**Work to be completed:** Copy out the entries exactly, from the first line to the last.

******

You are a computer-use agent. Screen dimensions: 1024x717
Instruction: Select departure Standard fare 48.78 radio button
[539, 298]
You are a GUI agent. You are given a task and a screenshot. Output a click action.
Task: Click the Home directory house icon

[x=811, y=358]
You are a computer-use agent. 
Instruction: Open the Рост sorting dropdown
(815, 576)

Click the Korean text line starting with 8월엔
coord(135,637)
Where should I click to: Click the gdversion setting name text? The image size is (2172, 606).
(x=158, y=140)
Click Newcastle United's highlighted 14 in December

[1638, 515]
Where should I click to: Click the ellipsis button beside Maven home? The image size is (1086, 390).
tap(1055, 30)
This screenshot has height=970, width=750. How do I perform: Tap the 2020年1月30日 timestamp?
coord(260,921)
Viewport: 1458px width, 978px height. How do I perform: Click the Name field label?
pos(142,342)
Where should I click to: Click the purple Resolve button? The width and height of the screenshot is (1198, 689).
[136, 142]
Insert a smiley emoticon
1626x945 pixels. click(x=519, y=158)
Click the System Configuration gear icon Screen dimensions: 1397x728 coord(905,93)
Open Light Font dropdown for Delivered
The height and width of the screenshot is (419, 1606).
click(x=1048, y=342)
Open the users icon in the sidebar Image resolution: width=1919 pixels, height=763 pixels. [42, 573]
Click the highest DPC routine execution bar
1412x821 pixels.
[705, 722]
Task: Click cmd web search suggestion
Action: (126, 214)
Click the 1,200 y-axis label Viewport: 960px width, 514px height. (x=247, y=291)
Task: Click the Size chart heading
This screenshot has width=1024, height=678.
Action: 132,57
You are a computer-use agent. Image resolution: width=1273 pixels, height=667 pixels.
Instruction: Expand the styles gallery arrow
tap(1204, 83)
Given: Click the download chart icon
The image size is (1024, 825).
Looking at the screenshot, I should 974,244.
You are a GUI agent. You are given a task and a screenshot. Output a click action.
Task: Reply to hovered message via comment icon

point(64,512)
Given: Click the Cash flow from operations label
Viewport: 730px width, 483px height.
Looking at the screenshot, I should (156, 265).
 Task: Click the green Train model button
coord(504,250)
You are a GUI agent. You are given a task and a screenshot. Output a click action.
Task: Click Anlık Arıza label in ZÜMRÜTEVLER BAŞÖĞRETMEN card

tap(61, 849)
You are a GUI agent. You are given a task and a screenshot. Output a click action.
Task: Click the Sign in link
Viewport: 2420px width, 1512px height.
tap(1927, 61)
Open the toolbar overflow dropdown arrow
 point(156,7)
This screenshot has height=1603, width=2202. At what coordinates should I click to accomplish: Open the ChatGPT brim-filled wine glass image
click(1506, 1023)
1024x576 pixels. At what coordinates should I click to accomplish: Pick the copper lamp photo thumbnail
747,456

******

**Exercise result:**
You are a computer-use agent. Screen dimensions: 1024x717
Instruction: Select departure Standard fare 48.78 radio button
[539, 298]
You are a GUI agent. You are given a task and a screenshot. Output a click action.
Task: Click the Home directory house icon

[x=811, y=358]
You are a computer-use agent. 
Instruction: Open the Рост sorting dropdown
(815, 576)

Click the Korean text line starting with 8월엔
coord(135,637)
Where should I click to: Click the gdversion setting name text? The image size is (2172, 606).
(x=158, y=140)
Click Newcastle United's highlighted 14 in December

[1638, 515]
Where should I click to: Click the ellipsis button beside Maven home? The image size is (1086, 390).
tap(1055, 30)
This screenshot has height=970, width=750. How do I perform: Tap the 2020年1月30日 timestamp?
coord(260,921)
Viewport: 1458px width, 978px height. How do I perform: Click the Name field label?
pos(142,342)
Where should I click to: Click the purple Resolve button? The width and height of the screenshot is (1198, 689).
[136, 142]
Insert a smiley emoticon
1626x945 pixels. click(x=519, y=158)
Click the System Configuration gear icon Screen dimensions: 1397x728 coord(905,93)
Open Light Font dropdown for Delivered
The height and width of the screenshot is (419, 1606).
click(x=1048, y=342)
Open the users icon in the sidebar Image resolution: width=1919 pixels, height=763 pixels. [42, 573]
Click the highest DPC routine execution bar
1412x821 pixels.
[705, 722]
Task: Click cmd web search suggestion
Action: (126, 214)
Click the 1,200 y-axis label Viewport: 960px width, 514px height. (x=247, y=291)
Task: Click the Size chart heading
This screenshot has width=1024, height=678.
Action: 132,57
You are a computer-use agent. Image resolution: width=1273 pixels, height=667 pixels.
Instruction: Expand the styles gallery arrow
tap(1204, 83)
Given: Click the download chart icon
The image size is (1024, 825).
Looking at the screenshot, I should 974,244.
You are a GUI agent. You are given a task and a screenshot. Output a click action.
Task: Reply to hovered message via comment icon

point(64,512)
Given: Click the Cash flow from operations label
Viewport: 730px width, 483px height.
Looking at the screenshot, I should (156, 265).
 Task: Click the green Train model button
coord(504,250)
You are a GUI agent. You are given a task and a screenshot. Output a click action.
Task: Click Anlık Arıza label in ZÜMRÜTEVLER BAŞÖĞRETMEN card

tap(61, 849)
You are a GUI agent. You are given a task and a screenshot. Output a click action.
Task: Click the Sign in link
Viewport: 2420px width, 1512px height.
tap(1927, 61)
Open the toolbar overflow dropdown arrow
 point(156,7)
This screenshot has height=1603, width=2202. At what coordinates should I click to accomplish: Open the ChatGPT brim-filled wine glass image
click(1506, 1023)
1024x576 pixels. At what coordinates should I click to accomplish: Pick the copper lamp photo thumbnail
747,456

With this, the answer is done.